DATA SHOWN:

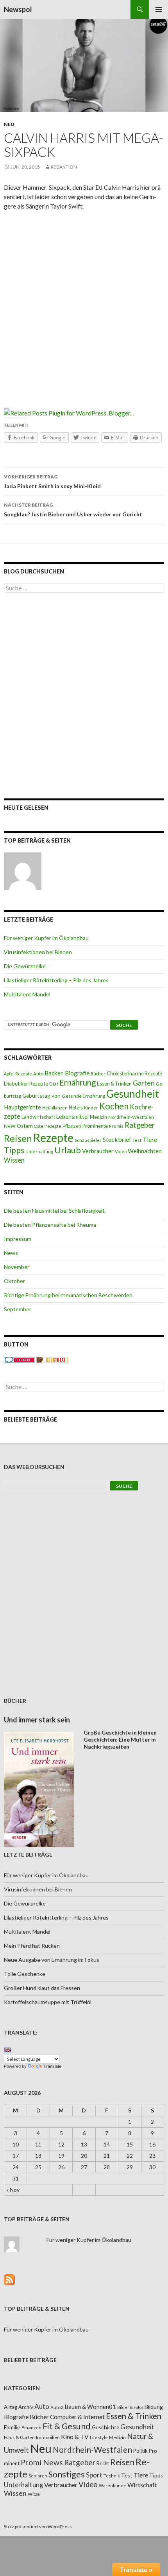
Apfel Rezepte (18, 1073)
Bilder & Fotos (130, 2407)
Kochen (114, 1106)
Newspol (18, 9)
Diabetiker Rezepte (26, 1083)
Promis (116, 1126)
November (16, 1267)
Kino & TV (75, 2436)
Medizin (98, 1117)
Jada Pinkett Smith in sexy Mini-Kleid (52, 481)
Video (121, 1151)
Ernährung (77, 1082)
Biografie (77, 1073)
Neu (9, 124)
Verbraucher (98, 1151)
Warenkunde (112, 2485)
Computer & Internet (77, 2416)
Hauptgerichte (22, 1107)
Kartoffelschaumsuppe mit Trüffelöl (47, 2002)
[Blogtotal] (52, 1359)
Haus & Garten (19, 2437)
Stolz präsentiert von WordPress (38, 2526)
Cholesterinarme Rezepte (134, 1074)
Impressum (17, 1238)
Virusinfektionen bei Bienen (38, 952)
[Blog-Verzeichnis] (19, 1359)
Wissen (14, 1160)
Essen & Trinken (114, 1084)
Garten (144, 1083)
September (17, 1309)
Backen (54, 1073)
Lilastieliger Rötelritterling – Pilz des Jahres (56, 980)
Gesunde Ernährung (83, 1096)
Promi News (42, 2462)
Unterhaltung (39, 1151)
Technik (112, 2475)
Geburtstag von (41, 1095)
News (11, 1252)
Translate (52, 2066)
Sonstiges (66, 2474)
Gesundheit (132, 1094)
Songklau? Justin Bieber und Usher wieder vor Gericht (73, 510)
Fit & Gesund (67, 2426)
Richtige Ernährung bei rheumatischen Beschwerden (68, 1295)
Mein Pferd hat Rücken (32, 1945)
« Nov (13, 2189)
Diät (53, 1084)
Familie (12, 2427)
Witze (34, 2494)
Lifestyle (99, 2437)
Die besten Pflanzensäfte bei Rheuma (50, 1224)
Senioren (38, 2475)
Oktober (14, 1281)
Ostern (25, 1126)
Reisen (18, 1138)
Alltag (10, 2407)
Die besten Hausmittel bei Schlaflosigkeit (54, 1210)
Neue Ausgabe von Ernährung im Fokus (51, 1959)
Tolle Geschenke (24, 1973)
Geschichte (105, 2427)
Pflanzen (72, 1126)
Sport (94, 2475)
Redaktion (64, 167)
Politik (140, 2451)
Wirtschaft (142, 2484)
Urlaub (67, 1150)
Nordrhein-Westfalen (131, 1117)
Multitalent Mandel (27, 994)
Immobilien (48, 2437)
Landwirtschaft (38, 1117)
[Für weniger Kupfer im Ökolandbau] (22, 871)
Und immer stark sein (37, 1719)
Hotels (76, 1108)
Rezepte (53, 1137)
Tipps (14, 1150)
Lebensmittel (72, 1116)
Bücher (98, 1073)
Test (136, 1140)
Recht (103, 2463)
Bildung (154, 2406)
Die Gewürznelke (25, 966)
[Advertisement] (84, 304)
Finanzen (31, 2427)
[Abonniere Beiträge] (9, 2279)
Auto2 (56, 2407)
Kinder (91, 1107)
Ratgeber (140, 1125)
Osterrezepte (47, 1126)
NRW (10, 1126)
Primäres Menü (158, 9)
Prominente (95, 1126)
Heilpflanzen (55, 1107)
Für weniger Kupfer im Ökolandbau (46, 938)
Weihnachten (145, 1150)
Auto (38, 1074)
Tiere (150, 1139)
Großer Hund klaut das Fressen (42, 1988)
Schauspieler (88, 1140)
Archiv (25, 2407)
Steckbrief (117, 1139)
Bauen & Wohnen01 (90, 2406)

TASK STATEMENT: Scan the records above for the string "Ökolandbau", then select every line that holds it.

EXERCISE OUTPUT:
[Für weniger Kupfer im Ökolandbau] (22, 871)
Für weniger Kupfer im Ökolandbau (46, 938)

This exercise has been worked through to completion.